Support SQL window functions #213

benesch · 2019-07-24T19:32:48Z

Add support for SQL window functions: https://en.wikipedia.org/wiki/SQL_window_function

Window functions are incredibly powerful but also incredibly complicated to support. We can spec this issue out further once we have customer requests.

brianbruggeman · 2020-07-30T03:01:09Z

I think the lack of support for the windowing functions is a show stopper for me.

My use-case, if you'll indulge a little..

I have a stream of Kafka data that I want to annotate with batched data and then create a ranked order based on a scoring algorithm. In this use-case, I explicitly only care about the most recently streamed kafka data (let's put this at about 30k updates per second) grouped by a single field and I want to join to several tables (they all vary in size, but the largest is about 30 million rows). The join is all really well defined and sort of boring, but it starts with a mechanism for windowing the Kafka stream. From a streaming perspective, I think windowing is a critical feature as there are more than a few use-cases we already employ to window our data to reduce it so that it's both relevant and can be transformed within a reasonable time.

benesch · 2020-07-30T03:20:28Z

What are the particular window functions that you need? Can you share specific queries or query fragments? From your description it seems like perhaps you need what's described in #978, rather than window functions.

brianbruggeman · 2020-07-30T14:17:10Z

#978 is definitely one of our use cases. We'd like to have a 5 minute aggregation window so we can identify anomalies in one of our kafka streams.

However, the use-case I'm using to evaluate Materialize would require a window function. I have a stream of essentially log data of transition states and I need the last transition. I care much less of when that log was received and much more that I have captured the most recent value, though I suspect a timeout of when the data is no longer valid might be reasonable. So it's not merely a window of +/- time. There is a mode of a kafka stream that allows for this explicit kind of use-case and I believe they call it a K-table. I really want that last update to be persistent for an extended time relative to the data stream.

Using a psuedo-schema like this:

{
  "originating-id": "uuid-string", 
  "timestamp": "iso8601 value",  
  "metadata01": "uuid used as a lookup with later table joins"
}

Here's a simplified example of the data:

["a", "2020-07-30T11:51:27+00:00", "123"]
["b", "2020-07-30T11:49:22+00:00", "123"]
["a", "2020-07-30T12:03:41+00:00", "456"]

@12:00 utc, I expect to have the following persisted and available through a SELECT:

["a", "2020-07-30T11:51:27+00:00", "123"]
["b", "2020-07-30T11:49:22+00:00", "123"]

@12:04 utc, I expect to have the following persisted and available through a SELECT:

["a", "2020-07-30T12:03:41+00:00", "123"]
["b", "2020-07-30T11:49:22+00:00", "123"]

Assuming there were no extra changes, I'd expect those values to persist indefinitely (or persistent until a timeout occurs). And to throw one more thing in here, I want a way of removing the data with more data:

A new event:

["b", "2020-07-30T12:07:15+00:00", null]

And now the persisted state @12:08 only includes the one entry:

["a", "2020-07-30T12:03:41+00:00", "123"]

Edit: I realize that I didn't explicitly identify the postgres windowing functions...

### SOURCE MATERIAL:
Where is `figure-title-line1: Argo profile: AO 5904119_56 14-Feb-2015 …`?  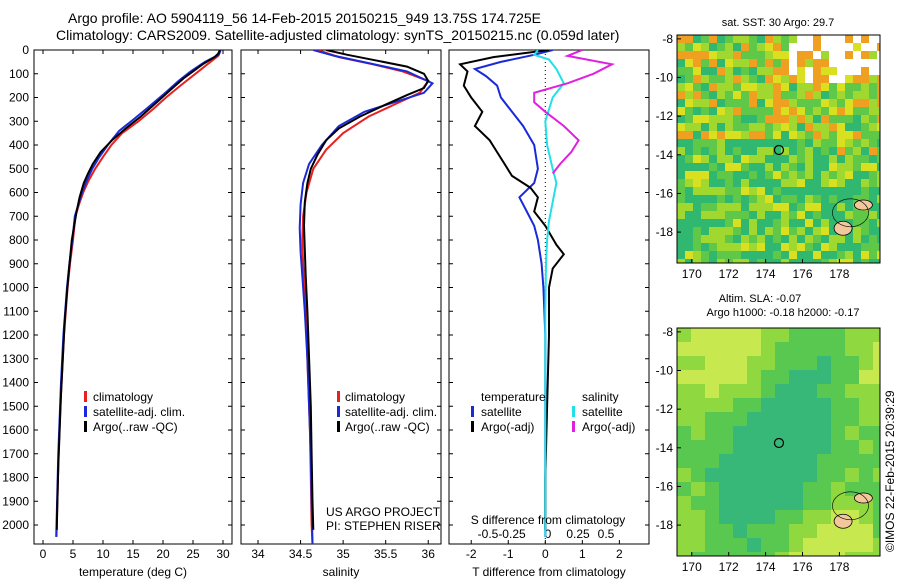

### WHAT THIS EXERCISE ASKS:
1/ Summarize the discussion about supporting SQL window functions in two sentences.
2/ Resume the discussion about supporting SQL window functions, starting right after its final sentence.

### RESPONSES:
1/ An issue proposes adding support for SQL window functions, calling them powerful but complicated to support and leaving further specification until customers request them. A user calls the lack of support a show stopper and describes needing to keep the most recent transition state for each ID from a Kafka stream, persisted over time and removable by a later event, after the maintainer asks which specific window functions are needed.

2/
In this specific example, I would have used last_value: https://www.postgresql.org/docs/12/functions-window.html

frankmcsherry · 2020-07-30T15:56:05Z

Just a quick thought about this example; I may have overfit to it. What you are describing looks like an "upsert", where there is a key, and a payload that either has data or a null. Materialize can handle upserts on ingestion, using the UPSERT envelope. It has some constraints, for example it uses the Kafka key (this roughly tracks their recommendation for key-based compaction) and isn't a window function that you can use in SQL.

Window functions done generally are a bit of a trick to support well incrementally (possible, but painful afaict). At the same time, some large fraction of uses of window functions can be handled by other idioms (a 5 minute sliding window, for example, can be effected by retracting each input record 5 minutes after you insert it).

At the moment, I think we are trying to learn about whether it is a better strategy to try to pilot users of window functions to more efficient idioms (a certain type of work), and which use cases remain once we've done that.

oaosman84 · 2020-12-24T21:36:27Z

To add another use case in here, imagine a stream of transactions in financial accounts, where there's a running balance of all transactions up to and including the current one.

With a PostgreSQL window function, this could be as easy as.

SELECT
         id,
	date,
	amount,
	account_id,
	sum(amount) OVER (PARTITION BY account_id ORDER BY created_at ASC) as running_balance
FROM
	transaction
ORDER BY
	created_at ASC
LIMIT 10;

There are other ways to maintain/derive that running balance but it's a breeze with window functions.

rbaronenugent · 2021-01-17T16:32:10Z

I'm just going to chime in here and say that window functions are critical for my use case. I can expand a little on why:

Window functions would make lateral joins much more powerful. Borrowing from the example in the docs here: https://materialize.com/lateral-joins-and-demand-driven-queries/.

In that example, suppose that we wanted to just get the largest city in each state. OK, easy - we'd simply change the limit to "LIMIT 1".

But now suppose that the populations was a small integer that represented the number of millions of people, rounded to the nearest million (so 3979576 -> 4, 1680992 -> 2, 2320268 -> 2, etc.). If we wanted our lateral join to output all of the "largest" cities (by the new integer measure), we would need to invoke some rank() function, only possible with window functions.

I'm also interested to know if you can see a simpler query that would achieve the same output if I'm missing something.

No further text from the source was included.